Quoiqu’il en soit, un fait demeure : Ariel Henry détient l’effectivité du pouvoir et prend des décisions au nom de l’État. Il a l’avantage de soumettre les forces de sécurité nationale et l’administration publique à son pouvoir de fait. Cette situation doit contraindre l’équipe de Montana à la réflexion. Elle est aussi dans l’obligation d’admettre que nous sommes tous en dehors du jeu démocratique et tout pouvoir exercé en dehors de l’acceptation populaire est synonyme de force. On doit admettre que nous sommes actuellement dans une situation de rapports de force, comme la politique l’a d’ailleurs été toujours.
Cette difficile et délicate réalité doit intéresser les deux parties et les contraindre à la négociation. L’une n’est pas plus légitime que l’autre. L’accord de Montana et celui du 11 septembre sont deux réalités trompeuses dans la mesure où ils ne s’appuient pas sur la Constitution et sur les règles du droit. Dans une démocratie, les gouvernants sont élus. Munis d’un mandat populaire, ils peuvent exercer la souveraineté nationale. L’Accord de Montana ne prive pas celui du 11 septembre de légitimité, ni de légalité, encore moins de validité.

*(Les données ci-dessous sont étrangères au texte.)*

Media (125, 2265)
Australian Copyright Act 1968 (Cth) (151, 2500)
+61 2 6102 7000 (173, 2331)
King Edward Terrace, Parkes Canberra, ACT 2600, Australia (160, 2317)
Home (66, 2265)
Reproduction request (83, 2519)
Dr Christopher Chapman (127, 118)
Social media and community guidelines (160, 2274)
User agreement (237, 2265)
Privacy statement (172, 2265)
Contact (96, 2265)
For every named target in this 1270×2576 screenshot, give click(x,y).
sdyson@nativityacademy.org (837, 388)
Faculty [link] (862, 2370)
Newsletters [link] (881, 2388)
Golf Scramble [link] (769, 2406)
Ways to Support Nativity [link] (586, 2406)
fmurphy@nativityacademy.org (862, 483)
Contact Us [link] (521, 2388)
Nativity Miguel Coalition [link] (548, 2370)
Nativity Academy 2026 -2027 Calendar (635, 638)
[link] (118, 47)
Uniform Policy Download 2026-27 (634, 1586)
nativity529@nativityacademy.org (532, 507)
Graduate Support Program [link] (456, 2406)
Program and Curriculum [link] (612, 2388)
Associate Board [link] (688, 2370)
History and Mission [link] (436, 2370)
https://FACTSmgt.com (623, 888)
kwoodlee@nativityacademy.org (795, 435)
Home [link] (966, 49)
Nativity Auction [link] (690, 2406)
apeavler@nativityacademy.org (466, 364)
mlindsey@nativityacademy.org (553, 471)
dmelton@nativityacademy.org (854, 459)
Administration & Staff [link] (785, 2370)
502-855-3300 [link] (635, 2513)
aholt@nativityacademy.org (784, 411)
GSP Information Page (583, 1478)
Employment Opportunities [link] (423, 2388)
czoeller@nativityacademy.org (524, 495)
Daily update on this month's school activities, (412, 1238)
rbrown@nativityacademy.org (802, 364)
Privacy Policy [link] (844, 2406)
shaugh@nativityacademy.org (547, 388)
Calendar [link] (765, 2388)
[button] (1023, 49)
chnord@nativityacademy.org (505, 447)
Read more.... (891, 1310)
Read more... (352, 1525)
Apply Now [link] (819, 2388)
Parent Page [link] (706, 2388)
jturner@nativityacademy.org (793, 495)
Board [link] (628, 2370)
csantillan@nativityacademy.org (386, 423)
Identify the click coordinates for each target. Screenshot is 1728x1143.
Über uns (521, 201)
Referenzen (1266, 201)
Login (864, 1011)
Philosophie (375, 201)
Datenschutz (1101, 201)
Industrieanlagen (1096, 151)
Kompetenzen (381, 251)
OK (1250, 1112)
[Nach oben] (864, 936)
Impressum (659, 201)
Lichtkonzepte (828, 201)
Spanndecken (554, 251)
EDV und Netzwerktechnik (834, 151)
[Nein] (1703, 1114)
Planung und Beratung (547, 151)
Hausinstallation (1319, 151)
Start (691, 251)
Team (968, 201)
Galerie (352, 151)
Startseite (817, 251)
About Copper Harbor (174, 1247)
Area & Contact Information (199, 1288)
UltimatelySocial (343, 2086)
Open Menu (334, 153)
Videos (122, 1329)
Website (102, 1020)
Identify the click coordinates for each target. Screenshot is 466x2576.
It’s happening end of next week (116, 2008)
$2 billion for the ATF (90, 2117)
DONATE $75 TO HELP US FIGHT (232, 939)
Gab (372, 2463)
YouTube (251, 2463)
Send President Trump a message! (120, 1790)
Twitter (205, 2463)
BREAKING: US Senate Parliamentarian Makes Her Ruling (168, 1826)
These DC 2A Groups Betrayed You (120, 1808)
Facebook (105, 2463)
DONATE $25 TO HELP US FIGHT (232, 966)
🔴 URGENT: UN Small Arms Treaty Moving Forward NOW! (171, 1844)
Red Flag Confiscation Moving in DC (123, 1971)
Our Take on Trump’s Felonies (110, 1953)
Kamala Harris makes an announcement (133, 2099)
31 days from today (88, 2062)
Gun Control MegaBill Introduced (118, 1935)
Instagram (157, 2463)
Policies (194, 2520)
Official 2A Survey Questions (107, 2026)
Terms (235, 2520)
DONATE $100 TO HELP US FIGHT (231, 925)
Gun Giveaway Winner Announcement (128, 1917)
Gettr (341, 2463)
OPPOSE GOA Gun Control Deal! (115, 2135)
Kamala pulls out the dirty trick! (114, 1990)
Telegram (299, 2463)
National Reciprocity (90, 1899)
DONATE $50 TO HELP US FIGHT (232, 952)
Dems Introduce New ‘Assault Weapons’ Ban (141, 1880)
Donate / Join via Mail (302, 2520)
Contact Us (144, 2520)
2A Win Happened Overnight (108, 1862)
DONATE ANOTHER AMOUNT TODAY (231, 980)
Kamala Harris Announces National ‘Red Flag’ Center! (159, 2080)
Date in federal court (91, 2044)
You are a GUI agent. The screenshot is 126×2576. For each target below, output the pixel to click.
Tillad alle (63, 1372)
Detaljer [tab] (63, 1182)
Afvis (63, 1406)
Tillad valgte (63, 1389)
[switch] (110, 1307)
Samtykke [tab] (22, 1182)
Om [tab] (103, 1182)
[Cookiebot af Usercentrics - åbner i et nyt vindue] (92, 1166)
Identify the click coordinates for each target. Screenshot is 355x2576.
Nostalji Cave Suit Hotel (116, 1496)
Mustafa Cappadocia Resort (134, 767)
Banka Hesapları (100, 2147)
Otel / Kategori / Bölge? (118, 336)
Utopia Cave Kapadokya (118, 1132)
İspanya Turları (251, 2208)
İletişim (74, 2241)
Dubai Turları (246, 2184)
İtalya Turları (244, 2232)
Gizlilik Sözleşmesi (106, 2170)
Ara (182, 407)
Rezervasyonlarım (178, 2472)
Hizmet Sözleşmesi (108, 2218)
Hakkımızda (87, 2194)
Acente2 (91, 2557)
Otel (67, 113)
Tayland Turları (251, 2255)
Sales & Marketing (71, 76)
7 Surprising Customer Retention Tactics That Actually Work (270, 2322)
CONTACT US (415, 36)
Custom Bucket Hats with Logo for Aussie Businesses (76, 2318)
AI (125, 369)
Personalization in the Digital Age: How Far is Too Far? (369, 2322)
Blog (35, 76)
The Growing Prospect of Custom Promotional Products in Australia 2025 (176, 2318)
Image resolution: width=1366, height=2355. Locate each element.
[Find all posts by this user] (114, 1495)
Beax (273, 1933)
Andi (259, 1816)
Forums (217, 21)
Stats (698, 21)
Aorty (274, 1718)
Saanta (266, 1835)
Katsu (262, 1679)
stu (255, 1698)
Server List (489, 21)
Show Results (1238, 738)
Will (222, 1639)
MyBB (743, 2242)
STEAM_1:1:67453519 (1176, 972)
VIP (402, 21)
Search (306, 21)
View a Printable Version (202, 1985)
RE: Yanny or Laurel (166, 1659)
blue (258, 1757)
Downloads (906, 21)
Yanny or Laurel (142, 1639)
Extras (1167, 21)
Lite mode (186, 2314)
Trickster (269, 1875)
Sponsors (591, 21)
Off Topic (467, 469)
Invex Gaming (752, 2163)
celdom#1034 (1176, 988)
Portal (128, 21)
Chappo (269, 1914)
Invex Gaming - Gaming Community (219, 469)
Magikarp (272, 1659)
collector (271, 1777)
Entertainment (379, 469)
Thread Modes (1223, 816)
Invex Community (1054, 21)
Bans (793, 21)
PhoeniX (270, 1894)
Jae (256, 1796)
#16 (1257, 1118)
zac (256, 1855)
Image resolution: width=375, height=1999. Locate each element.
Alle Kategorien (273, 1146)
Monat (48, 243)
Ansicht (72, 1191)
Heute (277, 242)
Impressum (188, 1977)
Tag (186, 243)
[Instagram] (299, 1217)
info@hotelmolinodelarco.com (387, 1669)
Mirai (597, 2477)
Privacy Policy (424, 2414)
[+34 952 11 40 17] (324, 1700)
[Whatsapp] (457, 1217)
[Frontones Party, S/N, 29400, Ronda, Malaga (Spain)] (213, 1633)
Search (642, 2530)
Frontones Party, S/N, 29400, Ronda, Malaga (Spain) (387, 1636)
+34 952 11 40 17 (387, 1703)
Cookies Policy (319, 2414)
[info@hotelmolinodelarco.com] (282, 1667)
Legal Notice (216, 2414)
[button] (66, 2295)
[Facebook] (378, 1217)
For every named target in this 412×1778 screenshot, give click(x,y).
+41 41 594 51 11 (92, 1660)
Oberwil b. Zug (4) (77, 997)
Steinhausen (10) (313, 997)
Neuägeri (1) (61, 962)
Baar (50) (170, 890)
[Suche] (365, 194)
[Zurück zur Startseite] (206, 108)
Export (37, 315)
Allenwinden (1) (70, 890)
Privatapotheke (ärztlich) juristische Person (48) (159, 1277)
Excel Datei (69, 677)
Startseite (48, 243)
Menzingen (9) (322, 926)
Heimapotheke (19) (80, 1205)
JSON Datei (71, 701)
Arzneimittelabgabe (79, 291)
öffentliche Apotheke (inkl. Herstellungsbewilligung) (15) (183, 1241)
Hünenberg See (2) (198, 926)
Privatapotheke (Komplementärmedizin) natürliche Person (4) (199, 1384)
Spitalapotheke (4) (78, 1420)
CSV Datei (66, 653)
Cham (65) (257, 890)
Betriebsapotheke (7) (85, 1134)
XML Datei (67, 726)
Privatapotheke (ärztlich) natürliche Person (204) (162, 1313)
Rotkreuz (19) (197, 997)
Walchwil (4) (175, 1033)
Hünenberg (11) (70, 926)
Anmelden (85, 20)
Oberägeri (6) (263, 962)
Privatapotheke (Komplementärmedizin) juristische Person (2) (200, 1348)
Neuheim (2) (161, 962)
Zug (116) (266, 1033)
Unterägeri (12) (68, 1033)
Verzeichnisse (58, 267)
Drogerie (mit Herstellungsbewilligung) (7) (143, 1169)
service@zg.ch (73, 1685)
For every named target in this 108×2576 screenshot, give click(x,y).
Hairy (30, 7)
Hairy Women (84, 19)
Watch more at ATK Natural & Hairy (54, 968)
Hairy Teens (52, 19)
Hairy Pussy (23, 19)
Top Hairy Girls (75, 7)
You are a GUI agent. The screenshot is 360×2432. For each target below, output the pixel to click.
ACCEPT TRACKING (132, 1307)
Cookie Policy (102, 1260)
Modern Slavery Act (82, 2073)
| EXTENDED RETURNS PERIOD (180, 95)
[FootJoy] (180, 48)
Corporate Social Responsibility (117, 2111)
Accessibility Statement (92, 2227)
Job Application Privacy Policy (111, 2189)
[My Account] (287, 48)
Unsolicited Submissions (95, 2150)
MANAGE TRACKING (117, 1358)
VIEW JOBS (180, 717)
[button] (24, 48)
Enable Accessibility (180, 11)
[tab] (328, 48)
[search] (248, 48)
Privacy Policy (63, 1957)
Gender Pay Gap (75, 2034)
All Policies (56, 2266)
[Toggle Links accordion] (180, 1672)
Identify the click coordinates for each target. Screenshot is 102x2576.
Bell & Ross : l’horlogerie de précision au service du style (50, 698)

Le consensus reste la voie à prendre pour aborder avec sérénité les chantiers de la transition ouverte depuis 7 février 2021, date à laquelle l’ordre constitutionnel et démocratique a été totalement rompu, selon notre interprétation de l’article 134-2 de la Constitution. Le débat étant resté ouvert, car l’organe destiné au contrôle de constitutionnalité, la Cour de cassation, en absence du Conseil constitutionnel institué par les amendements de 2011, ne s’y est pas prononcée. Son silence a ouvert la voie à une aggravation du cas haïtien : affrontements sans merci pour la prise et le contrôle du pouvoir en l’absence de la volonté du peuple et en dehors des mécanismes de sanction. Toutes choses qui défient ainsi le système mis en place par la Constitution dont les détenteurs des pouvoirs publics sont pourtant tenus de respecter. Reste la grande espérance de voir les acteurs sociaux et politiques prendre de la hauteur et décider de participer tous, sans exclusive, à une œuvre de rédemption à laquelle les impératifs du moment nous conviennent tous. Pour 2022, les patriotes haïtiens doivent souhaiter que cette année soit celle de l’entente, de la concorde, de la prospérité économique mais surtout de la qualité et de l’excellence, seule option pour mettre fin à la prépondérance de l’imbécillité par la rationalité du discours politique, condition indispensable pour creuser les sentiers de l’avenir axé sur le bien commun.